### EXERCISE DETAILS
Return only the stretch of the material below that begins with the line containing "Where should I" and ends with the line containing "Given: Click the Type of Nonprofit heading", exactly; both of those lines belong to it.

[[ DATA FOR PROCESSING open ]]

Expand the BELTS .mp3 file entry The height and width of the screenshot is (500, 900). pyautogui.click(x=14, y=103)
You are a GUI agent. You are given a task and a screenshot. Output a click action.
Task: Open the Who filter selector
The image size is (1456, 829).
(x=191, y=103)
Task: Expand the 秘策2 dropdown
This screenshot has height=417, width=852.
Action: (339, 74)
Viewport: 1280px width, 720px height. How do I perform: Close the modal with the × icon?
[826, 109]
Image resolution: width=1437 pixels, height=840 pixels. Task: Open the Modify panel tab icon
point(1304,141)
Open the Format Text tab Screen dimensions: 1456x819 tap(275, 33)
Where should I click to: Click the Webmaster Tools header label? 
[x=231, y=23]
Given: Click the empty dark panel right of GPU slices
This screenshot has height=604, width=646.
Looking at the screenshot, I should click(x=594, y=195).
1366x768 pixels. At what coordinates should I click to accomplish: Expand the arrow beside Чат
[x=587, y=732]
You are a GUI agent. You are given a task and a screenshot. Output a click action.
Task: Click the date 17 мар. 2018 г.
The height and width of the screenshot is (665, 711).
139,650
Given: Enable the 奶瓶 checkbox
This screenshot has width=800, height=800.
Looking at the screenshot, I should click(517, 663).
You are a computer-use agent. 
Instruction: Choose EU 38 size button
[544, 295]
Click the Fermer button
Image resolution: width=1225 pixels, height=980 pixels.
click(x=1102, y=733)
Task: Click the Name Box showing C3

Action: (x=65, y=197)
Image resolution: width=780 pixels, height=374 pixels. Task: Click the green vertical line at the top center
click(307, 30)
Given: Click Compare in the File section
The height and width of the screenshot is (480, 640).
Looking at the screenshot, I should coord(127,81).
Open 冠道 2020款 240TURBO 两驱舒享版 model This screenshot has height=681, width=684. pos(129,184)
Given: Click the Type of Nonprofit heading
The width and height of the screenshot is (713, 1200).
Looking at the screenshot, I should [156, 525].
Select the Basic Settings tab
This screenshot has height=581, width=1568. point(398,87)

[[ DATA FOR PROCESSING closed ]]

### EXERCISE SOLUTION
Where should I click to: Click the Webmaster Tools header label? 
[x=231, y=23]
Given: Click the empty dark panel right of GPU slices
This screenshot has height=604, width=646.
Looking at the screenshot, I should click(x=594, y=195).
1366x768 pixels. At what coordinates should I click to accomplish: Expand the arrow beside Чат
[x=587, y=732]
You are a GUI agent. You are given a task and a screenshot. Output a click action.
Task: Click the date 17 мар. 2018 г.
The height and width of the screenshot is (665, 711).
139,650
Given: Enable the 奶瓶 checkbox
This screenshot has width=800, height=800.
Looking at the screenshot, I should click(517, 663).
You are a computer-use agent. 
Instruction: Choose EU 38 size button
[544, 295]
Click the Fermer button
Image resolution: width=1225 pixels, height=980 pixels.
click(x=1102, y=733)
Task: Click the Name Box showing C3

Action: (x=65, y=197)
Image resolution: width=780 pixels, height=374 pixels. Task: Click the green vertical line at the top center
click(307, 30)
Given: Click Compare in the File section
The height and width of the screenshot is (480, 640).
Looking at the screenshot, I should coord(127,81).
Open 冠道 2020款 240TURBO 两驱舒享版 model This screenshot has height=681, width=684. pos(129,184)
Given: Click the Type of Nonprofit heading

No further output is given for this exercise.